Eine gute Vorbereitung sorgt dafür, dass alle Telefoninterviews miteinander vergleichbar werden, denn sie überschneiden sich inhaltlich stärker. Ein paar vorbereitende Fragen sind dazu im Vorfeld zu klären.

  • Wen will ich befragen?
    Wer ist die Zielgruppe und decken sich Befragte und Zielgruppe ausreichend genug? Am besten erstellt man eine Liste mit den anzurufenden Personen und hält auch nach, was mit ihnen schon gesprochen wurde. Wäre doch peinlich, wenn man bei einer zweiten Interviewrunde wichtige Punkte (z.B. Aussprache ausländischer Namen) wiederholt falsch machen würde.
  • Wer wird befragen?
    Auch sollten wir schon frühst möglich klären, wer die Befragung durchführt und ob dieser genug über die Zielgruppe, den Befragungsgegenstand und Interviewtechniken weiß. Ein Interviewer muss Suggestivfragen vermeiden können und Unklarheiten in den Aussagen der Nutzer erkennen können.
  • Was will ich fragen?
    Was ist Gegenstand des Telefoninterviews und welche Antworten will man haben? Passen die Fragen zu den Antworten? Hier empfiehlt sich ein Pretest mit Kollegen aus anderen Abteilungen oder aus dem Freundeskreis.
  • Wie muss ich fragen?
    Hier gelten die gleichen Regeln wie bei normalen Interviews. Ausreden lassen und einen vertrauenswürdigen und neutralen Eindruck vermitteln, sowie freundlich sein.
  • Was brauche ich an Technik?
    Die Technik ist eine häufige Hürde. Hat man ein Setup gefunden, dass verspricht alle eigenen Anforderungen zu erfüllen, muss unbedingt ein Pretest durchgeführt werden. Einige Aufzeichnungssysteme brauchen beispielsweise eine Konferenzschaltung. Wäre schlecht, erst nach dem ersten Interview zu merken, dass man nicht aufgezeichnet hat (ist mir schon passiert). Für die eigene Stimme reicht das Headset normalerweise vollkommen aus. ich empfehle auch nur mit Headset zu telefonieren, damit man auf dem Display noch die Aufnahme-App bedienen kann. zur Dokumentation interessanter Aussagen nutze ich nur Stift und Papier, weil Tastaturen für das Gegenüber zu hören sind (und ich mit Stift einfach schneller bin).
  • Wie werte ich das Telefoninterview aus?
    Man kann Telefoninterviews transkripieren aber manchmal reichen auch einfache Mitschriften um die wichtigsten Erkenntnisse zusammen fassen zu können. Menschen reden manchmal sehr schnell und bestimmte Aspekte der Kommunikation sind erst beim erneuten Konsum offensichtlich. Daher nehme ich meine Telefoninterviews immer auf (mit Erlaubnis der Interviewten).
  • Wann führe ich ein Telefoninterview durch?
    Einen Termin für ein Telefoninterview sollte man immer im Vorfeld vereinbaren. Es soll möglich sein, dass beide Interviewteilnehmer in Ruhe telefonieren können. Störgeräusche oder Ablenkungen reduzieren die Effektivität und Effizienz des Telefoninterviews.
  • Wie strukturiere ich das Interview?
    Die Fragen des Telefoninterviews sollten in Anfang, Mitte und Ende eingeteilt werden. Ich habe gute Erfahrung damit gemacht, Texte nicht exakt vor zu lesen. Ich lese nur vor, wenn die Teste so geschrieben sind wie ich normalerweise spreche.
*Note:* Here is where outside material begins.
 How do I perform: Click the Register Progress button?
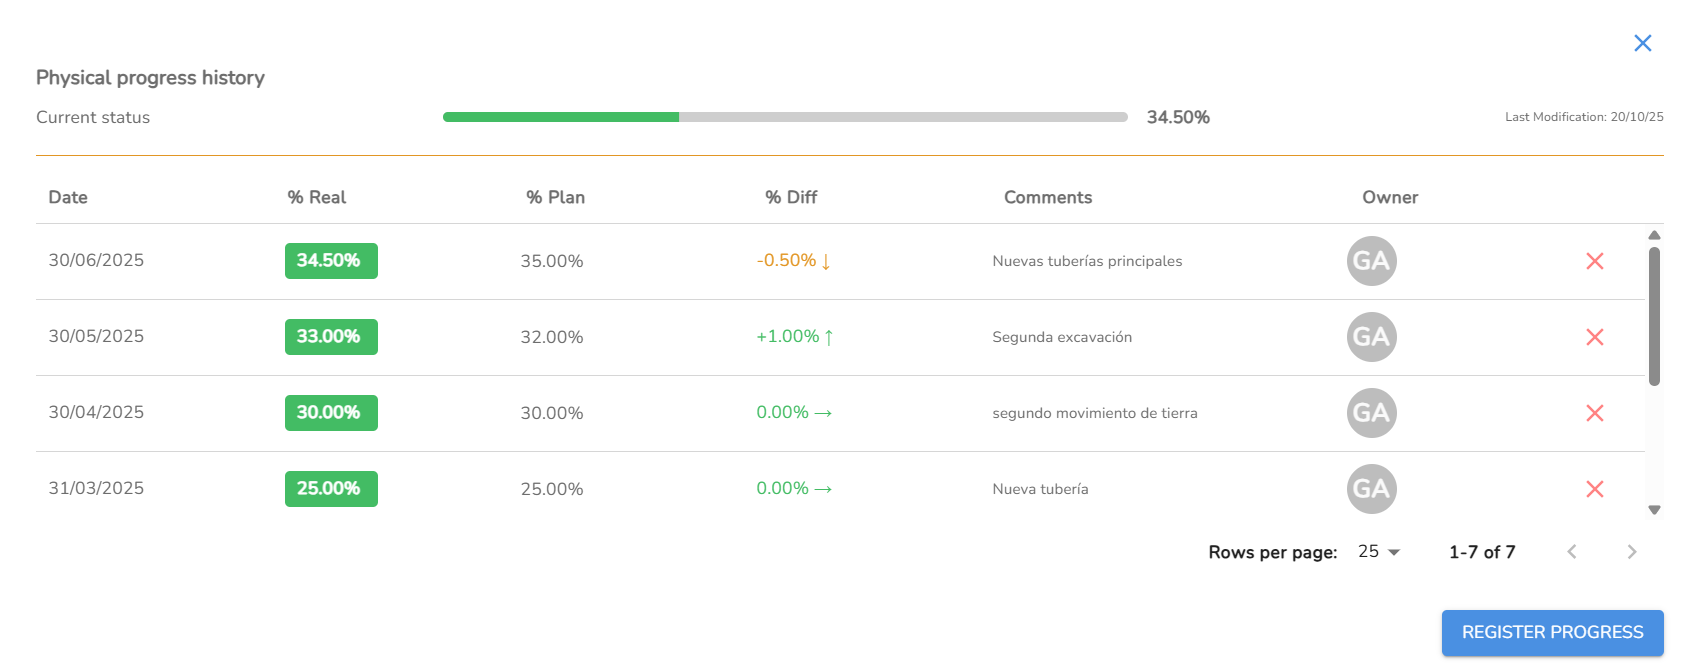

Erfahrungen aus einigen Telefoninterviews

Ich habe ganz gute Erfahrungen mit strukturierten Telefoninterviews mit einer angestrebten Zeit von 20 Minuten gemacht. Dabei habe ich mir immer 30 Minuten Zeit genommen, alleine, damit zwischen zwei Telefoninterviews nicht zuviel Zeitdruck entsteht. Während des Telefoninterviews versuche ich selber so wenig wie möglich zu reden, denn es geht nicht um mich.

Meine Hilfsmittel für Telefoninterviews

Meine Hilfsmittel für Telefoninterviews

Nutze ich mein iPhone, verwende ich übrigens die App TapeACall, welche zumindest mit der Telekom gut funktioniert. Da das iPhone keine direkte Aufzeichnung erlaubt, wird hier eine Telefonkonferenz mit einer deutschen Nummer aufgebaut, die dann die Aufnahme durchführt und anschließend in der App als MP3 zum Download anbietet. Mit Base funktioniert diese App übrigens nicht, da Base in den Standardverträgen keine Telefonkonferenzen anbietet. Ansonsten helfen mir Stift und Zettel um die wichtigsten Informationen direkt aufzuschreiben.